Like the other speeches, Cole's talk is hokey, a bit loopy, narrow-minded and vehement -- geared more to incite emotions and prompt an immediate response than to spur sober reflection. Nevertheless, Cole and his fellow speakers strike a real nerve at these events, evident not only in the huge turnouts but in the pained earnestness of the people in the crowd. The men I spoke with, even in the contrived atmosphere of the small-group discussions we form after each talk, were sincere, at times distraught, in relating how they've been abusive, negligent or selfish as husbands and fathers.

The Promise Keepers' message is hardly all dark and dour. "'Manhood and Christlikenesss are synonymous," Cole announces in an incomprehensible riff that draws a round of cheers and amens. "The first Adam blew it. That's the bad news . The good news is there came another Adam. And when that Adam, the Lord Jesus Christ, came he not only accepted responsibility for his own action, he accepted responsibility for the action of the whole world!" Promise Keepers are sinners in the hands of a loving, macho God who is eager to forgive their transgressions, restore their manhood and fix their broken lives and families.

I For God to heal, however, men must take charge. In Seven Promises of a Promise Keeper, popular Promise Keepers speaker Tony Evans offers a strategy for accomplishing this : "The first thing you do is sit down with your wife and say something like this: 'Honey, I've made a terrible mistake. I've given you my role. I gave up leading the family, and I forced you to take my place. Now I must reclaim that role.' Don't misunderstand what I'm saying here. I'm not suggesting that you ask for your role back, I'm urging you to take it back. If you simply ask for it back, your wife is likely to simply [refuse].... Be sensitive. Listen. Treat the lady gently but lovingly. But lead!" And to women he says, "Give it back! ... God never meant for you to bear the load you're carrying."

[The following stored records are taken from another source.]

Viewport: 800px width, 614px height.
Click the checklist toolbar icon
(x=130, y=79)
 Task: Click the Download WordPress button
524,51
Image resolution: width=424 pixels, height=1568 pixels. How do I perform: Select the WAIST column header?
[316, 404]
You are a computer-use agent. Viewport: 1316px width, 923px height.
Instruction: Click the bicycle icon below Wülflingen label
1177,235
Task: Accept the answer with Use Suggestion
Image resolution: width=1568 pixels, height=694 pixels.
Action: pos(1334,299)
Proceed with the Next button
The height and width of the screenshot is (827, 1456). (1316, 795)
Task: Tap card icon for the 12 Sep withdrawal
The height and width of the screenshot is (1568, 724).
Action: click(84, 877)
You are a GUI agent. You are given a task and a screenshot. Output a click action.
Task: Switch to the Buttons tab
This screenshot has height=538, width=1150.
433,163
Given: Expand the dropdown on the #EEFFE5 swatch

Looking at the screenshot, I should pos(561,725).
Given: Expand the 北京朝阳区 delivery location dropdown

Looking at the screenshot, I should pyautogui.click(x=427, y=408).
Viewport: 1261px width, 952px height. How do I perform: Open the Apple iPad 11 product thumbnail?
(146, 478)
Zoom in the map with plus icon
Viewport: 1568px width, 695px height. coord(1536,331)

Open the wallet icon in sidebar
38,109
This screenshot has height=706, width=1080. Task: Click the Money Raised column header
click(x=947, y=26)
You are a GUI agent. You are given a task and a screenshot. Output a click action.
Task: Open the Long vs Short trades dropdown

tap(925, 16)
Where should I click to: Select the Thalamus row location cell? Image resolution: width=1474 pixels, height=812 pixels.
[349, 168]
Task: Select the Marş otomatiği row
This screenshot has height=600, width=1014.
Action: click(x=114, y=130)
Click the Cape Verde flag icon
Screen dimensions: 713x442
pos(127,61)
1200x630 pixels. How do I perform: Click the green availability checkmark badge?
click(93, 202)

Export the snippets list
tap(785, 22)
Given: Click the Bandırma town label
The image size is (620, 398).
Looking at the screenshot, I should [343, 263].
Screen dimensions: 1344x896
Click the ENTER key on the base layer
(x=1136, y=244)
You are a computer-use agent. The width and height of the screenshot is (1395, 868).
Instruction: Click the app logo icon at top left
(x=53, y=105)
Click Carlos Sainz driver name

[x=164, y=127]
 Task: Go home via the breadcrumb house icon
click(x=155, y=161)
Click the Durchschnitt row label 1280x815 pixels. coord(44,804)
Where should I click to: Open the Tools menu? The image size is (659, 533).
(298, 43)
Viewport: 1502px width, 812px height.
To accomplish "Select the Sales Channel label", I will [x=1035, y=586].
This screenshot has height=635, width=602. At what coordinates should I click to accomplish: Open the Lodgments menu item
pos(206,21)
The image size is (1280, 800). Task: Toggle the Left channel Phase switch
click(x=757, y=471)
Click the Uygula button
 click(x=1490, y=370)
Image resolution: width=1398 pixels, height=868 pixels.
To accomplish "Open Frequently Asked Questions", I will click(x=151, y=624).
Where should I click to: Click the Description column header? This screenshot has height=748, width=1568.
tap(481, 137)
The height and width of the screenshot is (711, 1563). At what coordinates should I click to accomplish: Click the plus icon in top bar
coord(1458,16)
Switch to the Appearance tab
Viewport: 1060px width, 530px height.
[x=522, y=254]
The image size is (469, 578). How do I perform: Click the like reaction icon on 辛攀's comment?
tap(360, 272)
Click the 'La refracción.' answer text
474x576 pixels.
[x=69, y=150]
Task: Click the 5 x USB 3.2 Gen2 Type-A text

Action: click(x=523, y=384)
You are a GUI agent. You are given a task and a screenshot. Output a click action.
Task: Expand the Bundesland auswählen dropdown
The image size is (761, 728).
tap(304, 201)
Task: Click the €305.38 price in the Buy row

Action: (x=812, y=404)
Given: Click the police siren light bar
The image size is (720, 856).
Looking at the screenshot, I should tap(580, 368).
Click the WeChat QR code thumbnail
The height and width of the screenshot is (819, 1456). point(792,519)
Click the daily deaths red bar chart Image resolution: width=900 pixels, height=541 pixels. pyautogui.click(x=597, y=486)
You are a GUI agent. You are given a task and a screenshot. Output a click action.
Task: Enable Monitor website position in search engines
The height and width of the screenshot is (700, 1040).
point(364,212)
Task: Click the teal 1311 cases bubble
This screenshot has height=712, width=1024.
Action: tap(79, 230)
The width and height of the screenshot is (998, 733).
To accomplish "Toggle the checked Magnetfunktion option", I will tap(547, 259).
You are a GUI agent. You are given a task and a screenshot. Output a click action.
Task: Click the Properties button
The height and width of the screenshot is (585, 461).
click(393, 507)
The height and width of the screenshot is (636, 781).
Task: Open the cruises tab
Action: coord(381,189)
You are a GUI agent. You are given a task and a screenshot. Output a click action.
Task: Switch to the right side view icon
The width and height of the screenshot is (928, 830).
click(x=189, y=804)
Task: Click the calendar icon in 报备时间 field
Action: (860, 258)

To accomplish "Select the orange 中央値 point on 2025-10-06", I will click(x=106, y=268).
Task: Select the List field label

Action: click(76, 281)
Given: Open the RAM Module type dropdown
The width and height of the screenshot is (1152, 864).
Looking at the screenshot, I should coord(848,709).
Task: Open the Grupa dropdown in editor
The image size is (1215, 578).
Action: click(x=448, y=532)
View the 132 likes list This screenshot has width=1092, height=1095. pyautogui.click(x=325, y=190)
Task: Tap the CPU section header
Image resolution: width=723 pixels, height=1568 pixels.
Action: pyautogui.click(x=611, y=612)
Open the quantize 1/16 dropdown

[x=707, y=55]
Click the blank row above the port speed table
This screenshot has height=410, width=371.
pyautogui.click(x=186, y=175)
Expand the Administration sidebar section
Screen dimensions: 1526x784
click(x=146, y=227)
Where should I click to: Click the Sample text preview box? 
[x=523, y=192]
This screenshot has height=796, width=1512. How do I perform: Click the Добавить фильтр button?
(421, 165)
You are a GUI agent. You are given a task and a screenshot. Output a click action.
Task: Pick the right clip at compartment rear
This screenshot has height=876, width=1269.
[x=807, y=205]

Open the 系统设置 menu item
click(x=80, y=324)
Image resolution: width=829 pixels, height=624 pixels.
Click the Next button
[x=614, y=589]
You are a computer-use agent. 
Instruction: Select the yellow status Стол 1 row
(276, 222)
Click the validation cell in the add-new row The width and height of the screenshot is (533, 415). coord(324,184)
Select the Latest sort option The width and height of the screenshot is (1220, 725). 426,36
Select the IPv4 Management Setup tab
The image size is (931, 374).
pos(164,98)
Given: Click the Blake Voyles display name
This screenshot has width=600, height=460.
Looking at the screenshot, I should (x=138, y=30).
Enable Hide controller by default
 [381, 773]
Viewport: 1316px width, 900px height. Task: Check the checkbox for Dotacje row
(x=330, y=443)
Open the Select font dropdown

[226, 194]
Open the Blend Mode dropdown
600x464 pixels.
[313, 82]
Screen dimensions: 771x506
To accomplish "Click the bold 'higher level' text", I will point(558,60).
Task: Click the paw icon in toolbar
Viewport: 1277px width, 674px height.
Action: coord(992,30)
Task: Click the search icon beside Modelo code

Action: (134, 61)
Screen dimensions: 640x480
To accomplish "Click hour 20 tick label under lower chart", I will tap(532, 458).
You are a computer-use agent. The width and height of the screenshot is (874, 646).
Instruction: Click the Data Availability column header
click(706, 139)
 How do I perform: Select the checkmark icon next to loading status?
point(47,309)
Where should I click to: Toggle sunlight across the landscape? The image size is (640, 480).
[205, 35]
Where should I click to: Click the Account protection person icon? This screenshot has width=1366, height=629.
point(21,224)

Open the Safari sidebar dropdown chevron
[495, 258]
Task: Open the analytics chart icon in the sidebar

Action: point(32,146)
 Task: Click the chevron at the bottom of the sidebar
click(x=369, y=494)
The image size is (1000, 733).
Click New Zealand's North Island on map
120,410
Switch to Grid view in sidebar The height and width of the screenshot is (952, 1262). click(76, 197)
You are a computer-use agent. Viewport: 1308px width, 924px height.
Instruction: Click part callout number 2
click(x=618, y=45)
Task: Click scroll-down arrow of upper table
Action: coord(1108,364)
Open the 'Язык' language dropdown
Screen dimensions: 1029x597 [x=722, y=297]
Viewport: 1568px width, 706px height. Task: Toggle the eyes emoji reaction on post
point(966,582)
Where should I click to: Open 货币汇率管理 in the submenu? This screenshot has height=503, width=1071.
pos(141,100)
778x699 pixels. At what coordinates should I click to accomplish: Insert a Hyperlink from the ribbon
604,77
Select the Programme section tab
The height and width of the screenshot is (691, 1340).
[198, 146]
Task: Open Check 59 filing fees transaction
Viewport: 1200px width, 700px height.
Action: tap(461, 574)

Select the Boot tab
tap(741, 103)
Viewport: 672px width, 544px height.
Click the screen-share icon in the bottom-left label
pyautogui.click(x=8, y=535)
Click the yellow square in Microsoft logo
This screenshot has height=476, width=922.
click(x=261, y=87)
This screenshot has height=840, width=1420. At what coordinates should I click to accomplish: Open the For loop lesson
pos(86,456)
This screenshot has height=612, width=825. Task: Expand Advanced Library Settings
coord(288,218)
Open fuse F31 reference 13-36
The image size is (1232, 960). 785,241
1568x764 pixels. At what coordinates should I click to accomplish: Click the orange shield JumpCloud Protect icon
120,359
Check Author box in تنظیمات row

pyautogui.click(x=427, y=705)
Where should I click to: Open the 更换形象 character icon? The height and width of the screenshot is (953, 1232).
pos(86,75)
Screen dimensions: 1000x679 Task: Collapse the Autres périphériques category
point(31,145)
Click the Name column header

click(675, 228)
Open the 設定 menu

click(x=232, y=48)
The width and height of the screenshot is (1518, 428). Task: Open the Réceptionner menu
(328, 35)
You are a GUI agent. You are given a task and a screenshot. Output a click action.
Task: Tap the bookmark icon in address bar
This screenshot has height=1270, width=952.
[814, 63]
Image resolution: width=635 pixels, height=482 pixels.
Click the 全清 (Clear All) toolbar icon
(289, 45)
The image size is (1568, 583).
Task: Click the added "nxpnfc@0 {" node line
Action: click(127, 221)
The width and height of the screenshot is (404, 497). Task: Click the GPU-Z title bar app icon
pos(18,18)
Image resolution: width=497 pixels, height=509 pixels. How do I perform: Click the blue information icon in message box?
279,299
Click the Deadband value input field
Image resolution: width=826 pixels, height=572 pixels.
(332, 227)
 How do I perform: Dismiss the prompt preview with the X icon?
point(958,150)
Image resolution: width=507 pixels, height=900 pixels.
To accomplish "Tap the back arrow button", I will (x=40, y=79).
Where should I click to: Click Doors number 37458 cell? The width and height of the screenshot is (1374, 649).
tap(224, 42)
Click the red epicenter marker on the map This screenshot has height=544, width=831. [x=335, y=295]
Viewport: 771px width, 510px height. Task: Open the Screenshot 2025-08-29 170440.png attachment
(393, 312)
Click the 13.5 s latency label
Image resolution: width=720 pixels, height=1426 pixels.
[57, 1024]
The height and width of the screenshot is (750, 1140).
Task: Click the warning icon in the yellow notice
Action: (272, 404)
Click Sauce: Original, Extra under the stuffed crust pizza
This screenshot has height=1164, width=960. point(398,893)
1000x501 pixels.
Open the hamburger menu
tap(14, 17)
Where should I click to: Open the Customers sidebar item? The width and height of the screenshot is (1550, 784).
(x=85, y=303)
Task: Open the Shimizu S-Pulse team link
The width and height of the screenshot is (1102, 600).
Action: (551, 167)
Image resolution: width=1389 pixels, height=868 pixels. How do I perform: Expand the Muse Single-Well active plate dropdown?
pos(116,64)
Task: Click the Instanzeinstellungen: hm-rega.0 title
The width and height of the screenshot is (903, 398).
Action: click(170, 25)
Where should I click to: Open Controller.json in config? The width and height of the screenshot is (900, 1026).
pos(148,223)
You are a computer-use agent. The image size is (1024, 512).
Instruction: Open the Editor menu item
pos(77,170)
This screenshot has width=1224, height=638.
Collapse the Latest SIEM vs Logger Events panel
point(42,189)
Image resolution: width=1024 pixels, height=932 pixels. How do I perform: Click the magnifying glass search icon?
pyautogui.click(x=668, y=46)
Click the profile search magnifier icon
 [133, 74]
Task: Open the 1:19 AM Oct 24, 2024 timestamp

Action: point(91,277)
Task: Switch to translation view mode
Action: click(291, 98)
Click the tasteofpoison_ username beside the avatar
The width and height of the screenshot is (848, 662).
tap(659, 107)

Evans repeats this message at each rally, and the press loves to cite him as an example of the Promise Keepers' bald sexism. Quote for quote, he is the most sexist speaker among the Promise Keepers, though he is hardly without competition. Invariably, the men I questioned about Evans defended him, insisting that he's not urging men to become tyrannical leaders at home -- that his point is for men to become responsible, loving and compassionate fathers and husbands. But if Promise Keepers attendees don't leave the rally intending to mold their spouses into Stepford wives, the message they take with them remains essentially patriarchal -- that men belong in positions of power over women. As long as men are good stewards and don't misuse their authority, everyone -- including God -- will be happy.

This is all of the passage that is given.